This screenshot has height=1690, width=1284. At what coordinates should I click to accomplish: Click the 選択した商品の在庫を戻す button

==

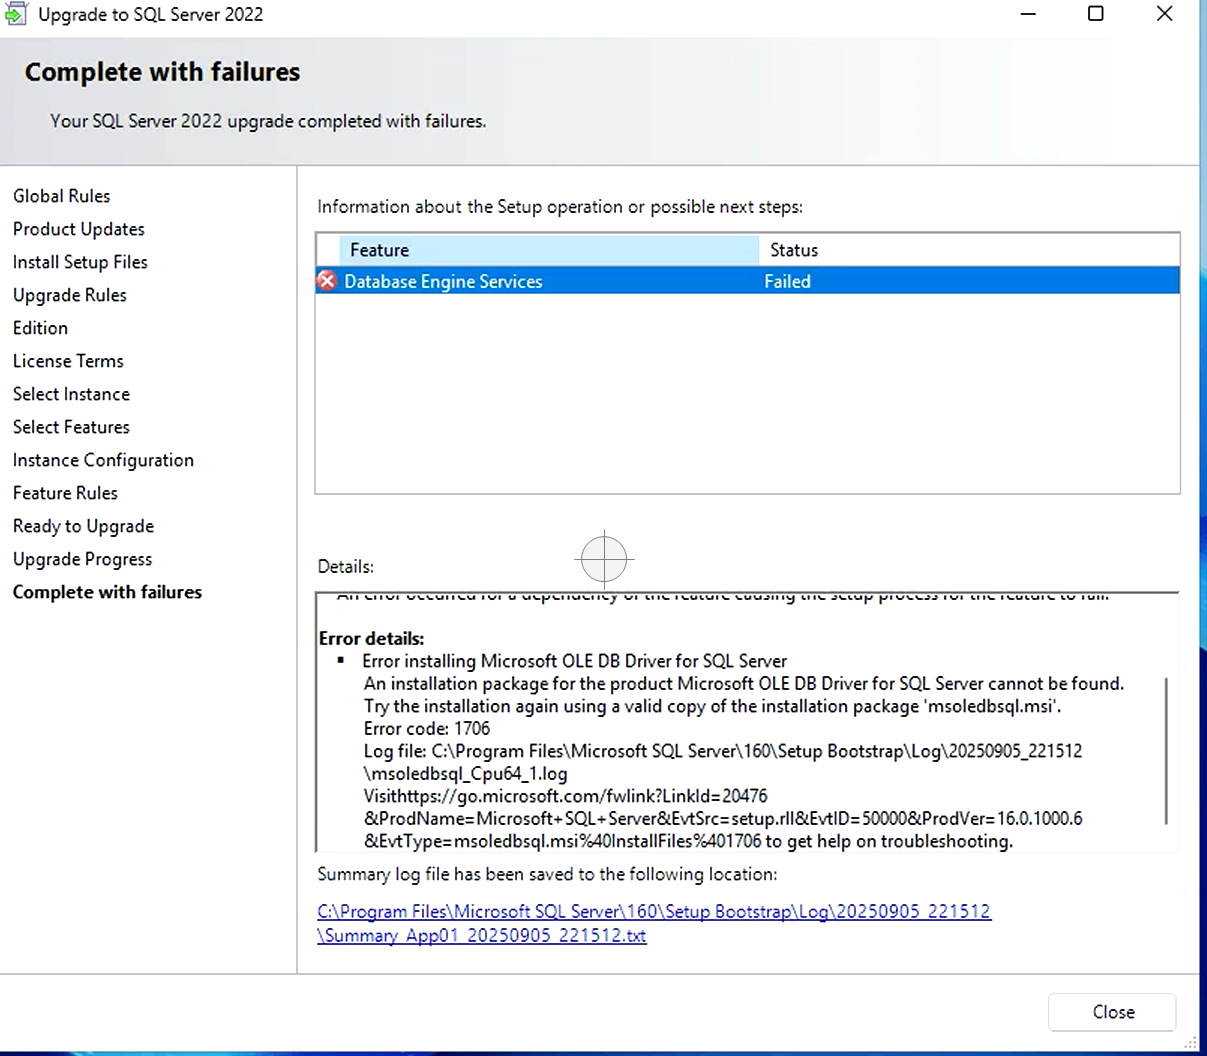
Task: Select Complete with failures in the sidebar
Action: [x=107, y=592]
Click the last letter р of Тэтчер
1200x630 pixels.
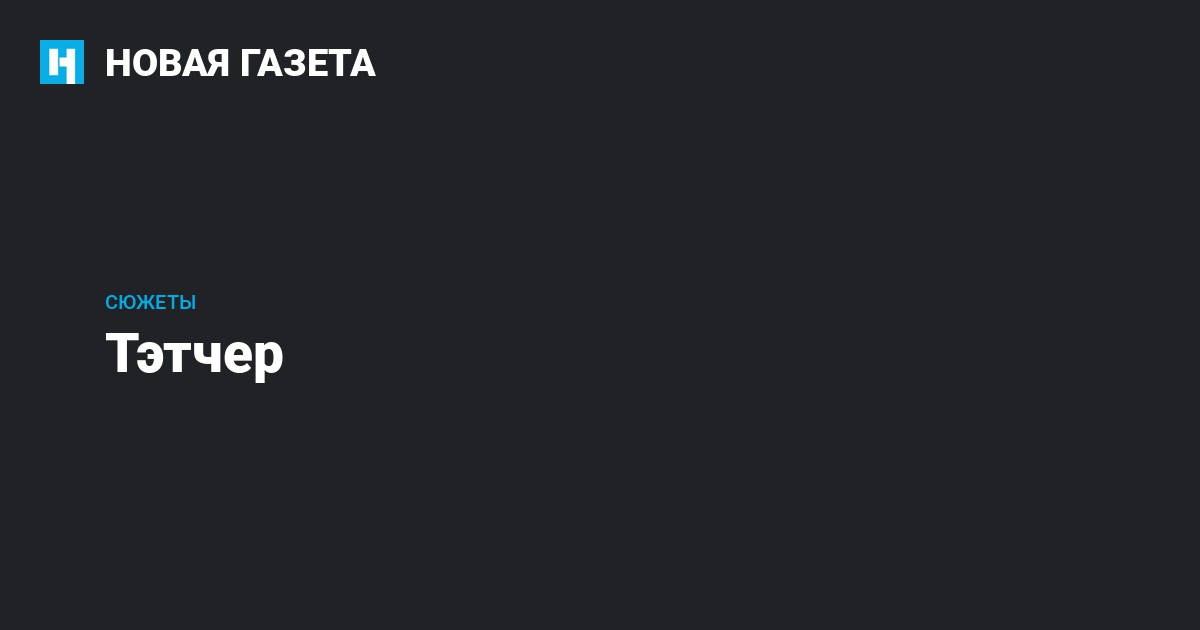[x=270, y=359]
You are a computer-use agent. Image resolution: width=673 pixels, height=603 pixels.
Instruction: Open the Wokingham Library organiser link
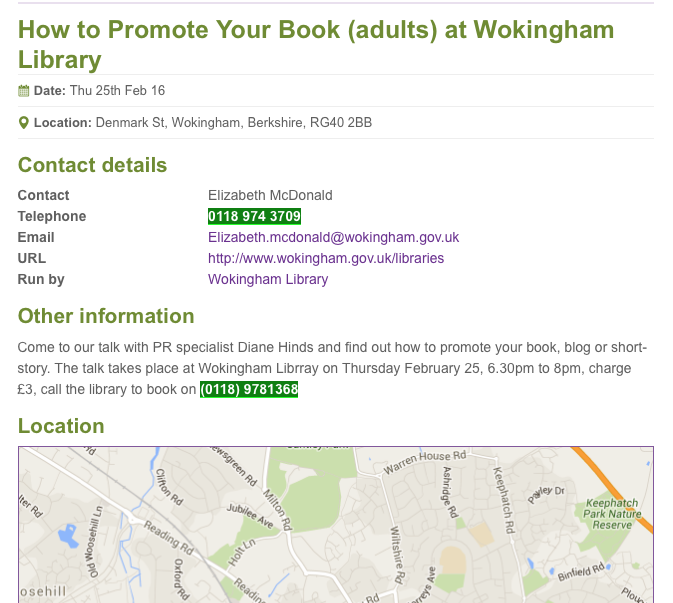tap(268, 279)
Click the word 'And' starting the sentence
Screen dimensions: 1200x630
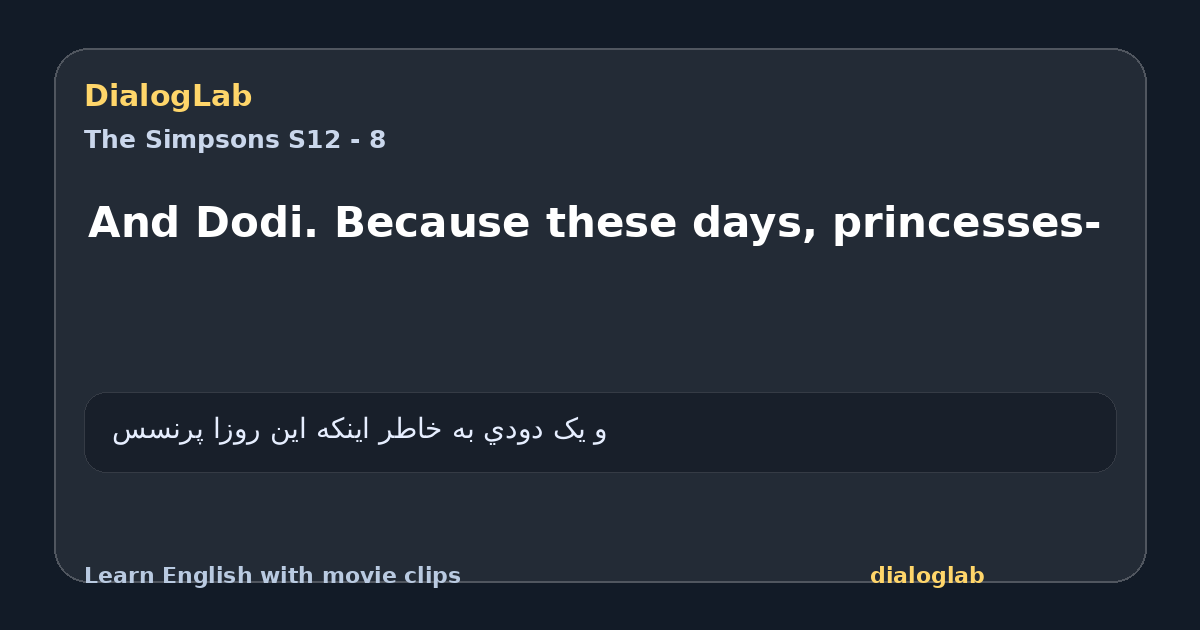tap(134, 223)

--

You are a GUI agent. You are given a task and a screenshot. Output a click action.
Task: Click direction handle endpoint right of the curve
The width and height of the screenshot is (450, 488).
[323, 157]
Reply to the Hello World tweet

- **THE PROBLEM**:
Say how many lines of these records hold the string "agent", giving the number and no other words.

- **REPLY TO THE TASK**:
2